▸ **WHAT YOU HAVE TO DO**: Count how many lines in the entries below contain the word "Open", and reply with that number alone.

▸ **LISTED ENTRIES**:
________

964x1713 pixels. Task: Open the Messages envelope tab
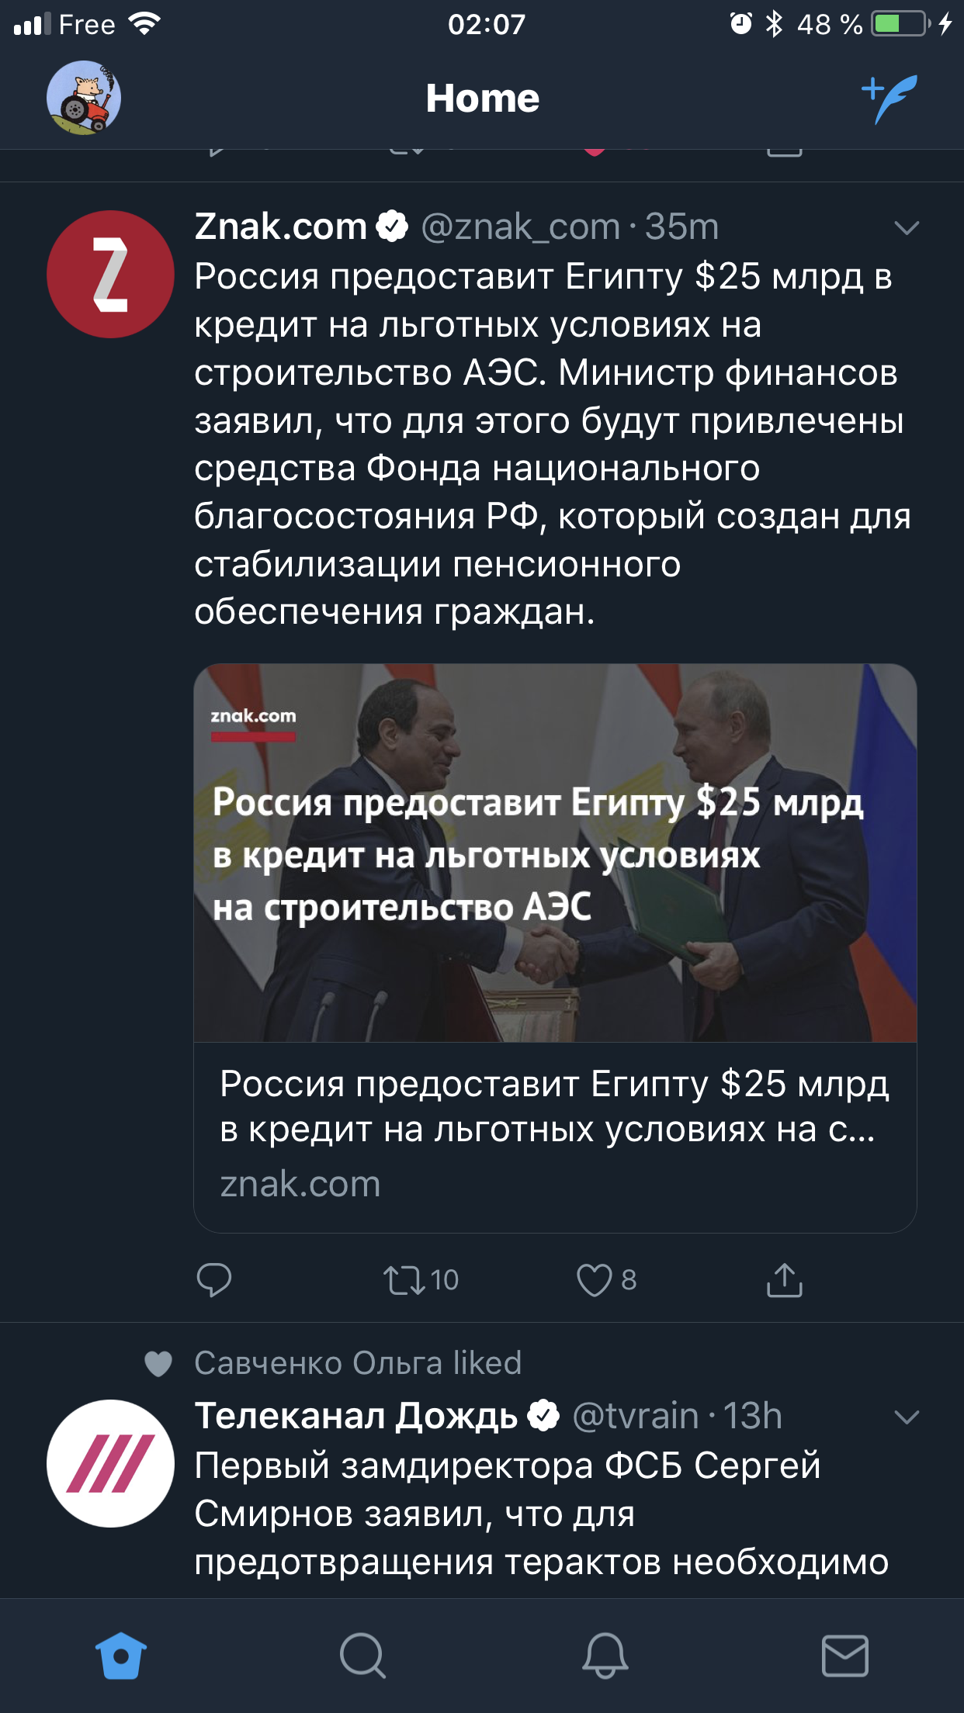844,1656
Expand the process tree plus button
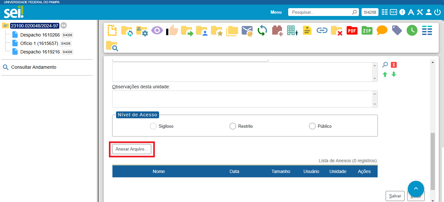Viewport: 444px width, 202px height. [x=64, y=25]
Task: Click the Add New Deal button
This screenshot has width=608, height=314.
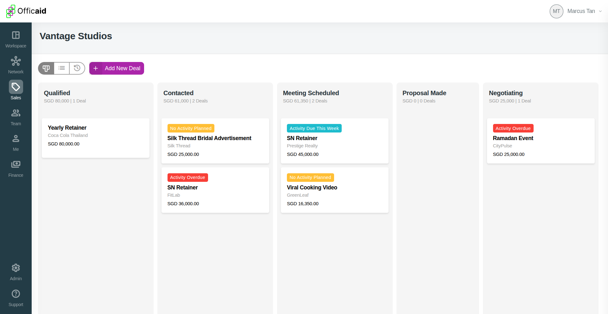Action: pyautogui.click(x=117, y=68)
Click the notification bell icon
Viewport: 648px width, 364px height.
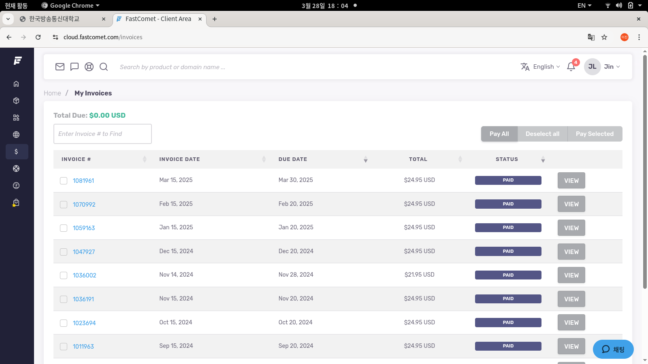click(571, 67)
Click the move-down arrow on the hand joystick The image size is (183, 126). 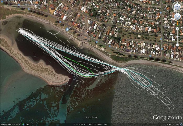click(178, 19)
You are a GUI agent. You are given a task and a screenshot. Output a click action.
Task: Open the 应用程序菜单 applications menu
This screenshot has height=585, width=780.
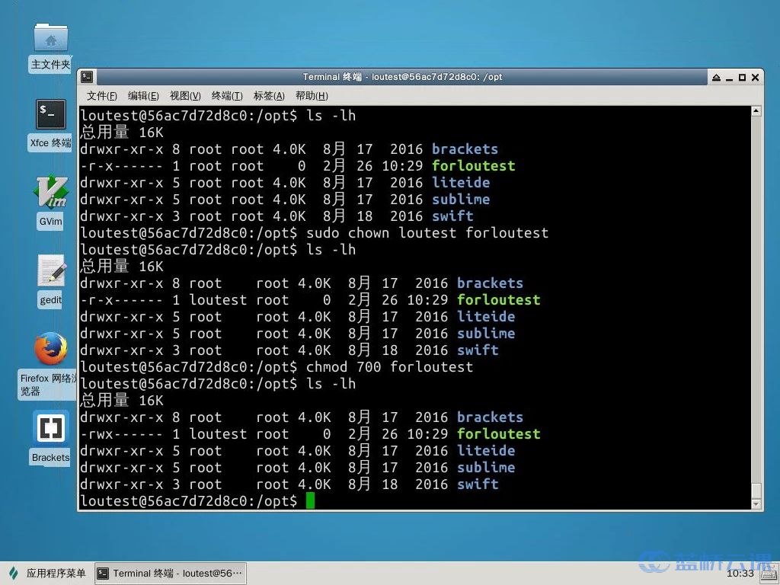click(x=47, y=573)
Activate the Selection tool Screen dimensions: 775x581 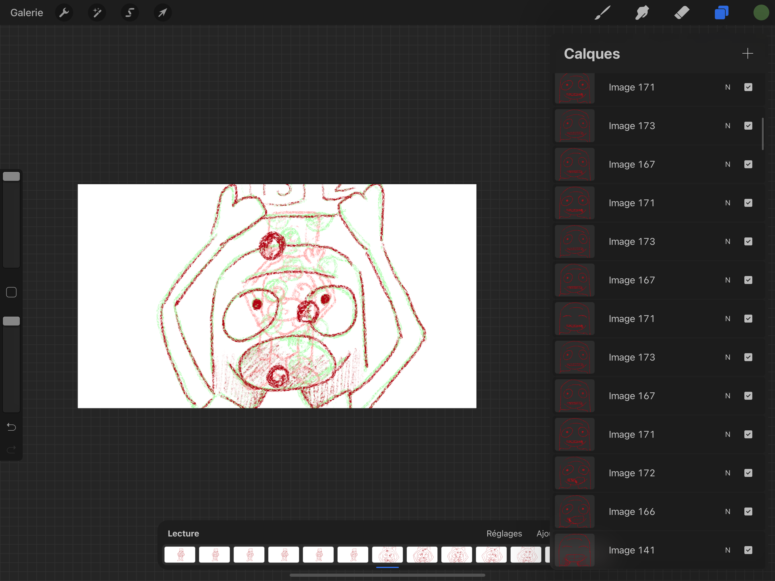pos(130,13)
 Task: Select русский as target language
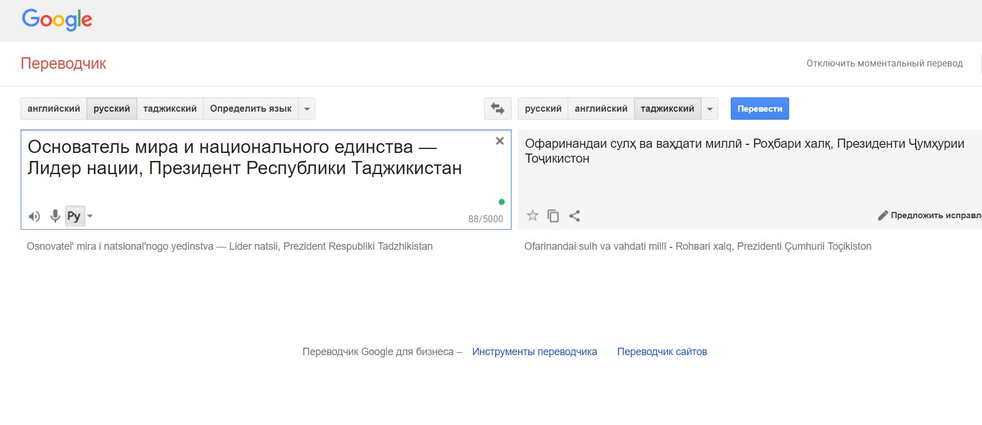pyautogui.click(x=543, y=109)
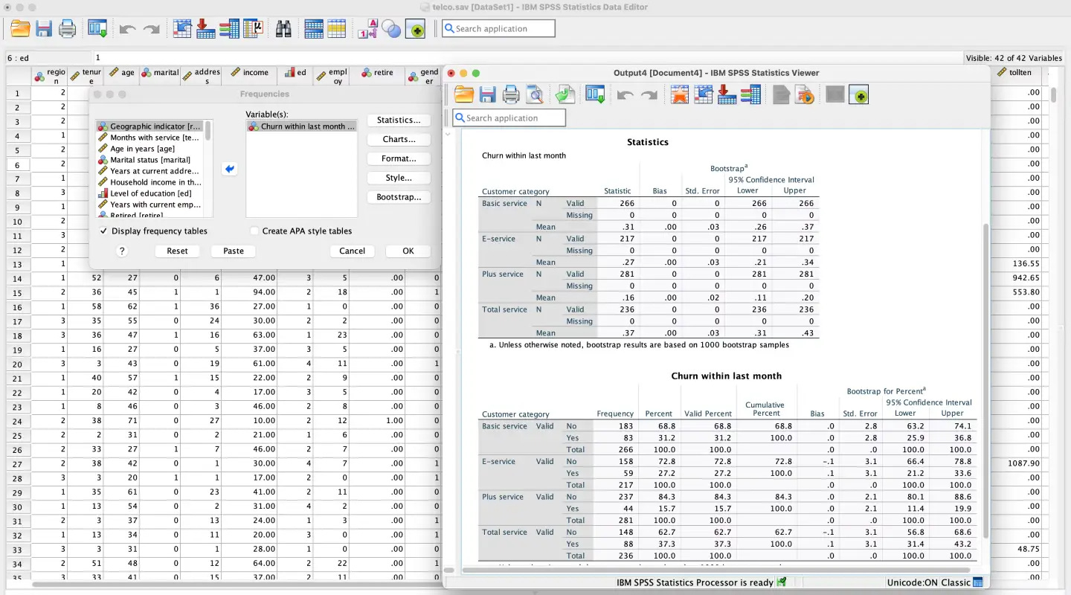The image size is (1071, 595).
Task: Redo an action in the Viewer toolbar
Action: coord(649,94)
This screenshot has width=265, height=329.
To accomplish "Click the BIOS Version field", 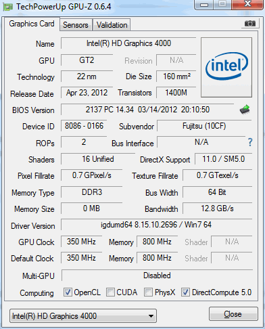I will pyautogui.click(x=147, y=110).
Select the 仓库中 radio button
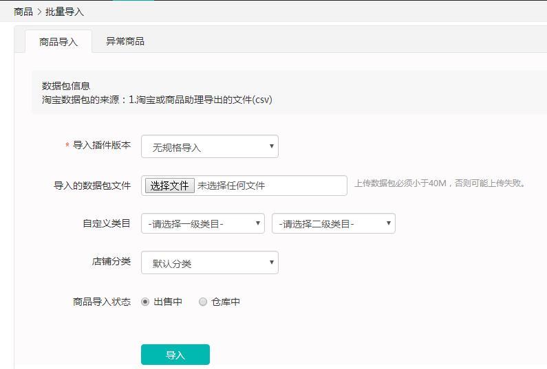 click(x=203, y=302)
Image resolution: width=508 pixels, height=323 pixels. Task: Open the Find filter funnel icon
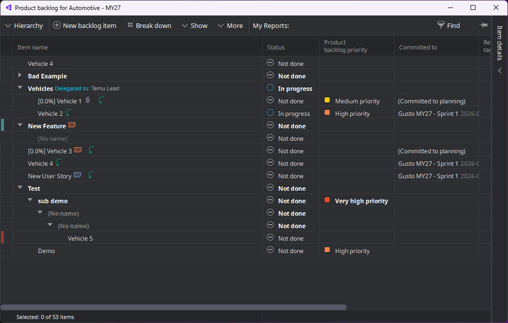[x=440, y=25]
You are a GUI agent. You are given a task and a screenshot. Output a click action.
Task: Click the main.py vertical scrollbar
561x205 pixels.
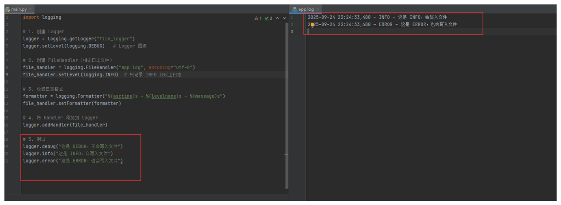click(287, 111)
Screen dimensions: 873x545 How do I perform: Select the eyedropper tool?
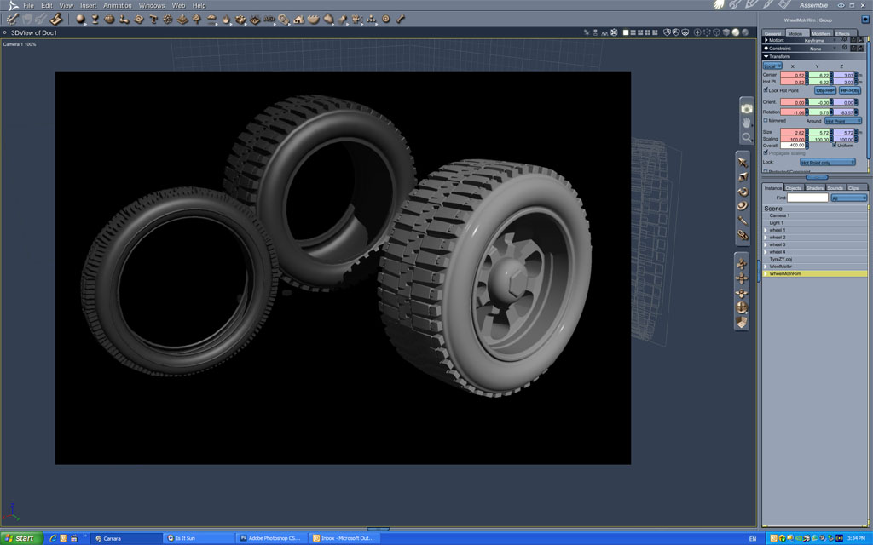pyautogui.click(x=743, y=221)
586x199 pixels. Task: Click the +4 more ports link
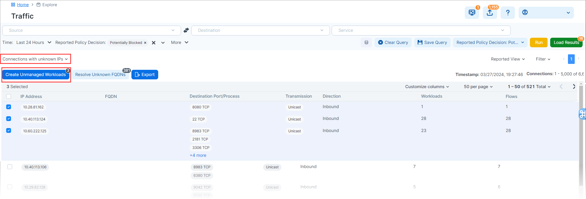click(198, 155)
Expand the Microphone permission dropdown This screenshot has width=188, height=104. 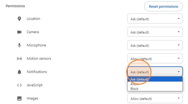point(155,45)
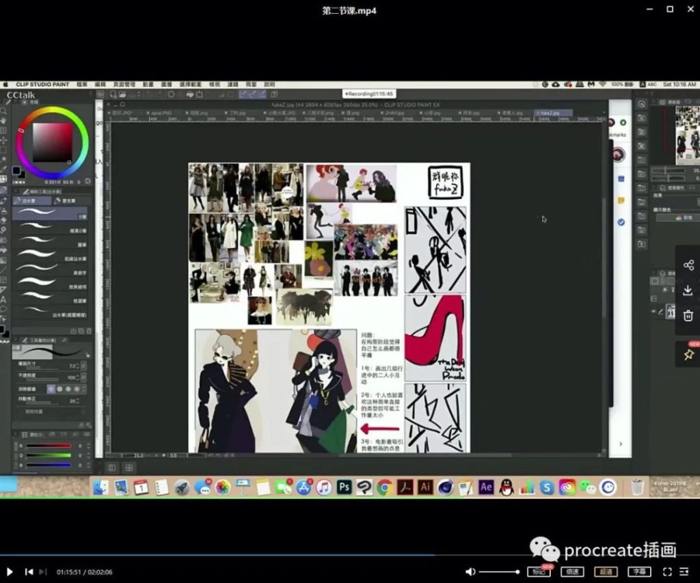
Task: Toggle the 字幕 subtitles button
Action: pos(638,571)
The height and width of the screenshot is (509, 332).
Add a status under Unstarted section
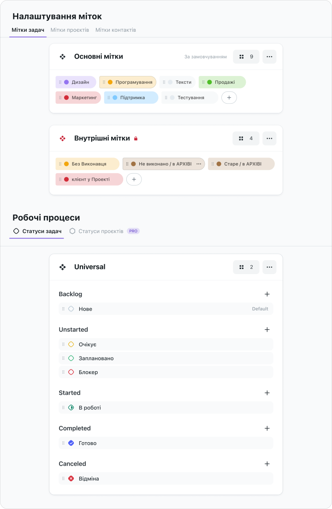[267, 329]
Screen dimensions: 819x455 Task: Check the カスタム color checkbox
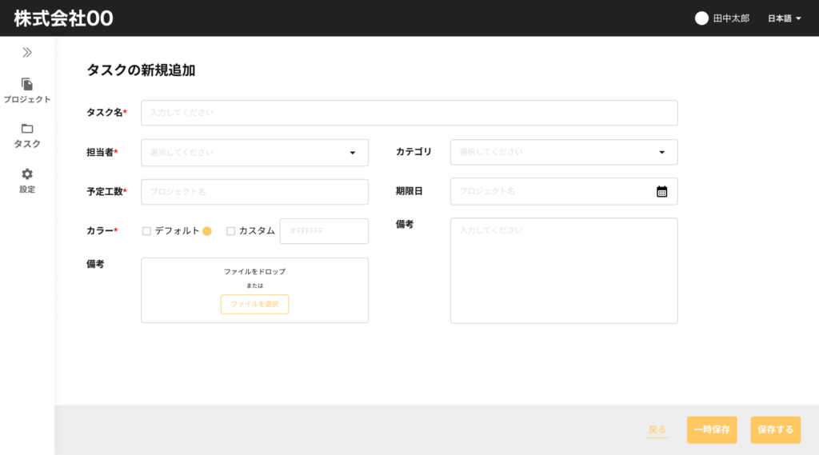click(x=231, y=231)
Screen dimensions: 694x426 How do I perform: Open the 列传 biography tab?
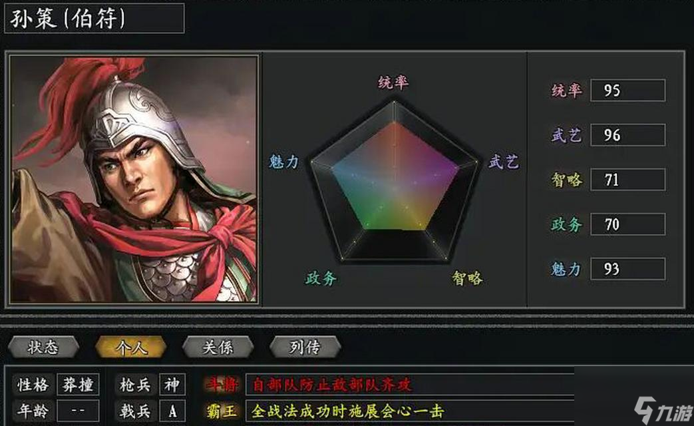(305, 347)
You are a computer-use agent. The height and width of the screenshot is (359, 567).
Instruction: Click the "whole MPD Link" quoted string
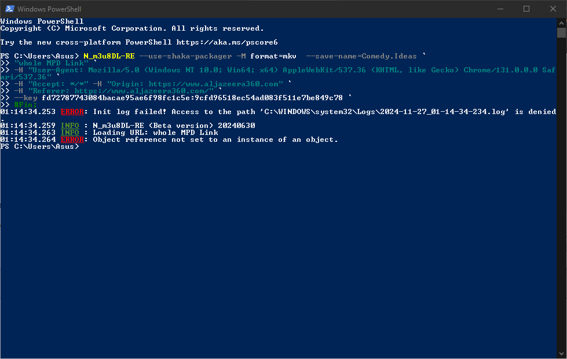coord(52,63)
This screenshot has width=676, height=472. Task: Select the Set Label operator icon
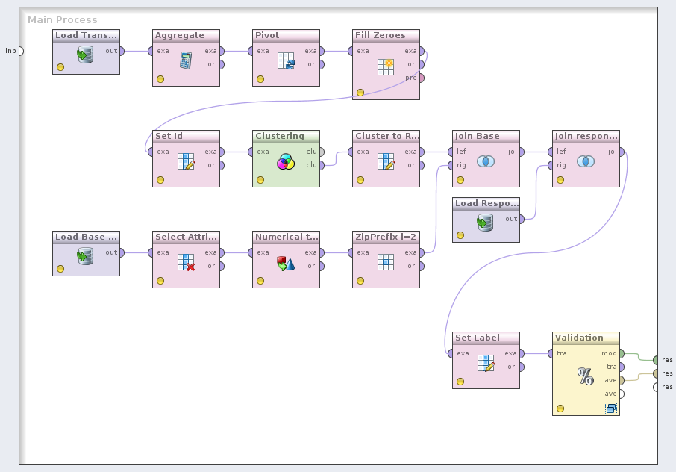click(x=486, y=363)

________

▸ **EXPECTED ANSWER**: 4